Task objective
Using the listing below, copy every line that mentions "chevron".

Information shown
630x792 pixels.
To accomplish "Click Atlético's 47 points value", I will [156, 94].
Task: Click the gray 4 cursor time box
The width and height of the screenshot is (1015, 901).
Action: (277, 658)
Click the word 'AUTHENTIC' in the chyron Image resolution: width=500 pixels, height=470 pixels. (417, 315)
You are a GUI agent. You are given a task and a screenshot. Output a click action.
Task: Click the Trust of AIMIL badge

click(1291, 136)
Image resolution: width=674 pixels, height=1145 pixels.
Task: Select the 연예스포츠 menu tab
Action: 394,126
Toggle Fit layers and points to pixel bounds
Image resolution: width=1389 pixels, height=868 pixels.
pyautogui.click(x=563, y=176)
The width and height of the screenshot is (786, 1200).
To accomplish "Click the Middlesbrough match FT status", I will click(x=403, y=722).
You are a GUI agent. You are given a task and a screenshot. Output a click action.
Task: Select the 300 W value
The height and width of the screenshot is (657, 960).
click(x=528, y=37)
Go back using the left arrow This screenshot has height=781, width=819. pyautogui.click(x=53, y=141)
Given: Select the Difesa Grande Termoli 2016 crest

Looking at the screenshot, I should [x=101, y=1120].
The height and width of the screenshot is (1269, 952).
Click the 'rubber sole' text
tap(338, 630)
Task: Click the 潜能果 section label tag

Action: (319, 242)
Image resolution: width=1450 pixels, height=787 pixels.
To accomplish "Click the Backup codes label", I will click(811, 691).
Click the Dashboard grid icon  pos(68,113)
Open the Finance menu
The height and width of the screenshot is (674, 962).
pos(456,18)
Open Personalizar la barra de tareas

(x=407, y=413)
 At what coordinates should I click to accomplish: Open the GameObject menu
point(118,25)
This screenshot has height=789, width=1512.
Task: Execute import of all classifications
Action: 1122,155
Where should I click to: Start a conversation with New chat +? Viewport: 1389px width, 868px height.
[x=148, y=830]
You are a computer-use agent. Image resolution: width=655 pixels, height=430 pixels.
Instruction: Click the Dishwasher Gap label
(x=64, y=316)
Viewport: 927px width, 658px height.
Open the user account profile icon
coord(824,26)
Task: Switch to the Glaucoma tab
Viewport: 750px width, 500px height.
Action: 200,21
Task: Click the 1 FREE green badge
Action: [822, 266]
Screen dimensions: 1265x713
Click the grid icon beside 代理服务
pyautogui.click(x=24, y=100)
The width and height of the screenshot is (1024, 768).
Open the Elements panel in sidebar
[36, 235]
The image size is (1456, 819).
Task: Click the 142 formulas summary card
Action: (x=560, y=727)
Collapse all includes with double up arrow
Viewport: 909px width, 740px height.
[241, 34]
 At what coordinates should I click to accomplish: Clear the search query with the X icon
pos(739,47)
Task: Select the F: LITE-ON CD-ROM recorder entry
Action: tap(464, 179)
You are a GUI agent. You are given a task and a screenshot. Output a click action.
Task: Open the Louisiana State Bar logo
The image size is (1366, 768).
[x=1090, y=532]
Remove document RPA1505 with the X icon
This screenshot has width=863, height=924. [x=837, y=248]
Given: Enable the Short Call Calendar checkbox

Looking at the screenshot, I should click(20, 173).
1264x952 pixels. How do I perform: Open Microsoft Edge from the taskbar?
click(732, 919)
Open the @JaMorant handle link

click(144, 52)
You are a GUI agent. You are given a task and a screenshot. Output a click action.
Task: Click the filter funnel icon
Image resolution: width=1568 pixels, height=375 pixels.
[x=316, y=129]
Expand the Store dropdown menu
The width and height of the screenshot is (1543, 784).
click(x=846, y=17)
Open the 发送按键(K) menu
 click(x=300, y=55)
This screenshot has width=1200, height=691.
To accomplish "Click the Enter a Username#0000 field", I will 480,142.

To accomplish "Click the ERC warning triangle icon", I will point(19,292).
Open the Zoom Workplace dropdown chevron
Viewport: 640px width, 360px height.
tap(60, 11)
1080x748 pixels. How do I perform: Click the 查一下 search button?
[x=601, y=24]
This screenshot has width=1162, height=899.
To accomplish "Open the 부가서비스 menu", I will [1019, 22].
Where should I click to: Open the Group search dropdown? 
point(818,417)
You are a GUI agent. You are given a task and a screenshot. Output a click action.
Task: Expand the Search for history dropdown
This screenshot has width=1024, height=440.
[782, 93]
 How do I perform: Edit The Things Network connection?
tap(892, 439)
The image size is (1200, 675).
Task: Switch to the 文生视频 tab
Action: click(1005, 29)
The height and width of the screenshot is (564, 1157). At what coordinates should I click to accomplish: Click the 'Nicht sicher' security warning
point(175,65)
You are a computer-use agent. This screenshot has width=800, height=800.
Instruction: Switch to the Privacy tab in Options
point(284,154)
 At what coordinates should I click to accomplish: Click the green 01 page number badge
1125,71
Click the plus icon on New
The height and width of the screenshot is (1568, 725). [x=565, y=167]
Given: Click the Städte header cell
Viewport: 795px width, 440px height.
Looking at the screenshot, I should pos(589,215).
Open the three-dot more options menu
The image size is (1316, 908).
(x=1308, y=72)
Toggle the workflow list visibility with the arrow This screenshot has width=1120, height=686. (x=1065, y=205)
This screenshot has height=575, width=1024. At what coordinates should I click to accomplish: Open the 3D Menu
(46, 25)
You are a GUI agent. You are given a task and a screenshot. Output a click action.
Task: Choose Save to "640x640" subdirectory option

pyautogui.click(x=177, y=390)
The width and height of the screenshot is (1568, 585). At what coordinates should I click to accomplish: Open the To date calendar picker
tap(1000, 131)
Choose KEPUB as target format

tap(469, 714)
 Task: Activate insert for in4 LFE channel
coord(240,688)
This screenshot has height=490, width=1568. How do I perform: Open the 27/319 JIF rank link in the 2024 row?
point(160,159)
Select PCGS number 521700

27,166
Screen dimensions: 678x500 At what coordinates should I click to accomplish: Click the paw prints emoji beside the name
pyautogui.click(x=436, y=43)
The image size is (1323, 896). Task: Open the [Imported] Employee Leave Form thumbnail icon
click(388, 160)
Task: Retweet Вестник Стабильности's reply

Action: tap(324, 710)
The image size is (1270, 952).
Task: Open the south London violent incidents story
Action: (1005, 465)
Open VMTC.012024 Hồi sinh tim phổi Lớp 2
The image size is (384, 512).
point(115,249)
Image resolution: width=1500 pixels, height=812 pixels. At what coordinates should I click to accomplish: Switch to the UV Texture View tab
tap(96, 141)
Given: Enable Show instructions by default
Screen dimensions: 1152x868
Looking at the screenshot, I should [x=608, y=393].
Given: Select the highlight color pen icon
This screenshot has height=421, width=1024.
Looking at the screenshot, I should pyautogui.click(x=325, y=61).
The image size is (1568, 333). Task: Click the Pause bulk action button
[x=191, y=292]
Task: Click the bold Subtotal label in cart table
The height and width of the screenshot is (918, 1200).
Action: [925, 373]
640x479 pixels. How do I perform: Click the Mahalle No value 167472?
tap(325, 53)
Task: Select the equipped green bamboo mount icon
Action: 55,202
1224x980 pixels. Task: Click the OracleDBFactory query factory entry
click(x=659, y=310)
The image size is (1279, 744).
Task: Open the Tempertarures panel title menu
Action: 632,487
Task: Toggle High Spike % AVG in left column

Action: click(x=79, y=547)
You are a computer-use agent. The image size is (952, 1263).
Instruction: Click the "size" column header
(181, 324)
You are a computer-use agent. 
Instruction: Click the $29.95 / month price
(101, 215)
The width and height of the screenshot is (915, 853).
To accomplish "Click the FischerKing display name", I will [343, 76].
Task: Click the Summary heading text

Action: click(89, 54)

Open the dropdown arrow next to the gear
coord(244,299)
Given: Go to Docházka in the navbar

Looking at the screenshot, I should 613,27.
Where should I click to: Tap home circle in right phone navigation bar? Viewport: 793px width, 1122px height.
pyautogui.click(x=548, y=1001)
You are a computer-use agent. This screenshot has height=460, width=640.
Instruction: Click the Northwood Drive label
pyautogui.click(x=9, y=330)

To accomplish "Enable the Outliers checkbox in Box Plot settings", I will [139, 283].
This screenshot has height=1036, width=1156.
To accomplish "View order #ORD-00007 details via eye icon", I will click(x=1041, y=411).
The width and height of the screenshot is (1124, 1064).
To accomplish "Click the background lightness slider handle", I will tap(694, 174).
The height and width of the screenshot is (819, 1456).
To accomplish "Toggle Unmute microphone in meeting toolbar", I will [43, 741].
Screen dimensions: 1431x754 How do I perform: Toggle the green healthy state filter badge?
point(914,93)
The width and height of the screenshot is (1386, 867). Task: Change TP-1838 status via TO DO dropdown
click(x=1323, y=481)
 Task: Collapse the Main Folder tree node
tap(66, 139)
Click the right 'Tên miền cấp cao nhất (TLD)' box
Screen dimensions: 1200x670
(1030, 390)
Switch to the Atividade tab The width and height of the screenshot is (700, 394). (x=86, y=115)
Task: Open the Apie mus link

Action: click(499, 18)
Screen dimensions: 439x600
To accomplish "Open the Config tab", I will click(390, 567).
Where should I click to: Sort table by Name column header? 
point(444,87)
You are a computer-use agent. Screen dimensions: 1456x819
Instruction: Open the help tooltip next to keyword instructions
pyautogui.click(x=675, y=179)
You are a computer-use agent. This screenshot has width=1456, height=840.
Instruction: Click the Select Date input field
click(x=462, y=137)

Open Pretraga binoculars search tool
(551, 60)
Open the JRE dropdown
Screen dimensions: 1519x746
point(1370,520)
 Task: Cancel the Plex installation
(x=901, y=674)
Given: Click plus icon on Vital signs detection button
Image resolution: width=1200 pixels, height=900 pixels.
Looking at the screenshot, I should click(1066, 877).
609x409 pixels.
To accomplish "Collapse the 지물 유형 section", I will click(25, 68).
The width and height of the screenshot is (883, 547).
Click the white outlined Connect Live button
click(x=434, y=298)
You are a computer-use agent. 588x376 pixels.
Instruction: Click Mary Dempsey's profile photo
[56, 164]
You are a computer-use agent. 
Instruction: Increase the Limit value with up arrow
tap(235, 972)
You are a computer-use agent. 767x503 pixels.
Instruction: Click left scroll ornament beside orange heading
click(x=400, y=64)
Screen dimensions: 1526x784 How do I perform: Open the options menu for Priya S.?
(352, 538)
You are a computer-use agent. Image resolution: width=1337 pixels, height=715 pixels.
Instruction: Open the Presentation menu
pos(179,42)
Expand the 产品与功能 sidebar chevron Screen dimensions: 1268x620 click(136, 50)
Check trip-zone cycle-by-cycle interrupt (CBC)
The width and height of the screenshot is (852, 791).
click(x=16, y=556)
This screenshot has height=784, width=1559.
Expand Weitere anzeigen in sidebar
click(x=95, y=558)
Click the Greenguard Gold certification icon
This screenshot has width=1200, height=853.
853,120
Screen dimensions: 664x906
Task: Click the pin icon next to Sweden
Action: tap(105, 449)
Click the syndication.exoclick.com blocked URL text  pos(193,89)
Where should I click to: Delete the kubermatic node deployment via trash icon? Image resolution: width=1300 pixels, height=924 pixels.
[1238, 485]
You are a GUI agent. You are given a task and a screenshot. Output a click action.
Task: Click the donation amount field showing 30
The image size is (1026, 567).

Solution for this exercise
Open the Zoom Workplace dropdown chevron
Expand the 产品与功能 sidebar chevron Screen dimensions: 1268x620 click(136, 50)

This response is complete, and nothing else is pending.